RemInD: Remembering Anatomical Variations for Interpretable Domain Adaptive Medical Image Segmentation

TL;DR

Experiments on two public datasets demonstrate the superiority of RemInD, which achieves state-of-the-art performance using a single alignment approach, outperforming existing methods that often rely on multiple complex alignment strategies.

Abstract

This work presents a novel Bayesian framework for unsupervised domain adaptation (UDA) in medical image segmentation. While prior works have explored this clinically significant task using various strategies of domain alignment, they often lack an explicit and explainable mechanism to ensure that target image features capture meaningful structural information. Besides, these methods are prone to the curse of dimensionality, inevitably leading to challenges in interpretability and computational efficiency. To address these limitations, we propose RemInD, a framework inspired by human adaptation. RemInD learns a domain-agnostic latent manifold, characterized by several anchors, to memorize anatomical variations. By mapping images onto this manifold as weighted anchor averages, our approach ensures realistic and reliable predictions. This design mirrors how humans develop representative components to understand images and then retrieve component combinations from memory to guide segmentation.
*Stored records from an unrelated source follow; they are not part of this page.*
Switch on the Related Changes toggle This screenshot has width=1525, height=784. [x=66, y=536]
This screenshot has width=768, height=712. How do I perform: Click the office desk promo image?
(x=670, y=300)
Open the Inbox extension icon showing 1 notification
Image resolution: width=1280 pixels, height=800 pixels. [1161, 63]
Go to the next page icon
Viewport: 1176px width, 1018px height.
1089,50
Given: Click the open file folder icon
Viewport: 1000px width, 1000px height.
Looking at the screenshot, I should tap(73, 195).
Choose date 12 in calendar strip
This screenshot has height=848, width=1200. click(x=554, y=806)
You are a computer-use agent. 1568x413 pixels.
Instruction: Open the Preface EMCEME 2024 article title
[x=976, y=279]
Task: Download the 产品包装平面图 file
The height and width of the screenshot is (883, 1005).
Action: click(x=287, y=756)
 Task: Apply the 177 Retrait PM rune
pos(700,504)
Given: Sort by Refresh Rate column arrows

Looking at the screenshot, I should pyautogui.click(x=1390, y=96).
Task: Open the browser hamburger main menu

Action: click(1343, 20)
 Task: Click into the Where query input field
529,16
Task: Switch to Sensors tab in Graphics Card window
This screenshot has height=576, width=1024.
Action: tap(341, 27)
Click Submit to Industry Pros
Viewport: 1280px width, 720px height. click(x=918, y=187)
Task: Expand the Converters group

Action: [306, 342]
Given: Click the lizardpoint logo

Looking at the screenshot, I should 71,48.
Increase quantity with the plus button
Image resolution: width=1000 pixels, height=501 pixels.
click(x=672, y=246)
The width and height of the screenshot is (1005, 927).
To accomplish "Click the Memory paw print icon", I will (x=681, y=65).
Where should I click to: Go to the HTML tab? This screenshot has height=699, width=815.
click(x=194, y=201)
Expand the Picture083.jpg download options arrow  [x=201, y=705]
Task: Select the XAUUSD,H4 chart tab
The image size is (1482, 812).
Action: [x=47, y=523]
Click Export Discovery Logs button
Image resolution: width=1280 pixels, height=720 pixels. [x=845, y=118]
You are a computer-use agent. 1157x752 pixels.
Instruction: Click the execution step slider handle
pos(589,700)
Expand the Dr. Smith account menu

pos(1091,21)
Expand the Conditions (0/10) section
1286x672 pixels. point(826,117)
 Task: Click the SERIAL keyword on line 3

Notably, model prediction is determined by two explainable factors: a low-dimensional anchor weight vector, and a spatial deformation. This design facilitates computationally efficient and geometry-adherent adaptation by aligning weight vectors between domains on a probability simplex. Experiments on two public datasets, encompassing cardiac and abdominal imaging, demonstrate the superiority of RemInD, which achieves state-of-the-art performance using a single alignment approach, outperforming existing methods that often rely on multiple complex alignment strategies.

Figures (4)

• Figure 1: The proposed framework RemInD. (a) Based on inferred anchor weights (yellow arrows), images are mapped onto a latent manifold (red arrows), and segmentations are warped by spatial transformations to produce final predictions (green arrows). (b) Inference (pink) and generative (green) models (\ref{['sec:infer']}), with observations shaded.
• Figure 2: Network architecture of RemInD, illustrated with $L=3$ and $M=4$ as an example, including image feature encoding (orange), atlas inference (red), spatial transformation inference (blue), segmentation & reconstruction decoding (green), and loss calculations (purple). The feature maps parameterizing posterior distributions contain one half of channels for the mean and the other half for the log variance. Values around arrows indicate channel numbers.
• Figure 3: Qualitative comparison between RemInD and the best baselines. The spatial deformations $\boldsymbol{\phi}$ from RemInD are also displayed. Yellow arrows indicate regions where one method produces inferior predictions compared to the other.
• Figure 4: 3D visualization of the positive orthant of the unit sphere, with the shape blending weights for images in the MS-CMR dataset. (a) Distribution of the transformed weights $\boldsymbol{w}^\dagger$. Each point is based on a 2D image slice, with colors indicating its relative location among the total number of slices for the corresponding patient. (b) Manipulating $\boldsymbol{w}^\dagger$ (thus $\boldsymbol{z}$) along geodesics induces gradual variations in predicted segmentation (before warped by $\boldsymbol{\phi}^{-1}$). Endpoints of the shown six geodesics: (1,0,0), (0,1,0), (0,0,1), (0.99,0.1,0.1), (0.1,0.99,0.1), (0.1,0.1,0.99). Note that the segmentations with broken shapes could still be valid, as a few similar ground-truth labels exist.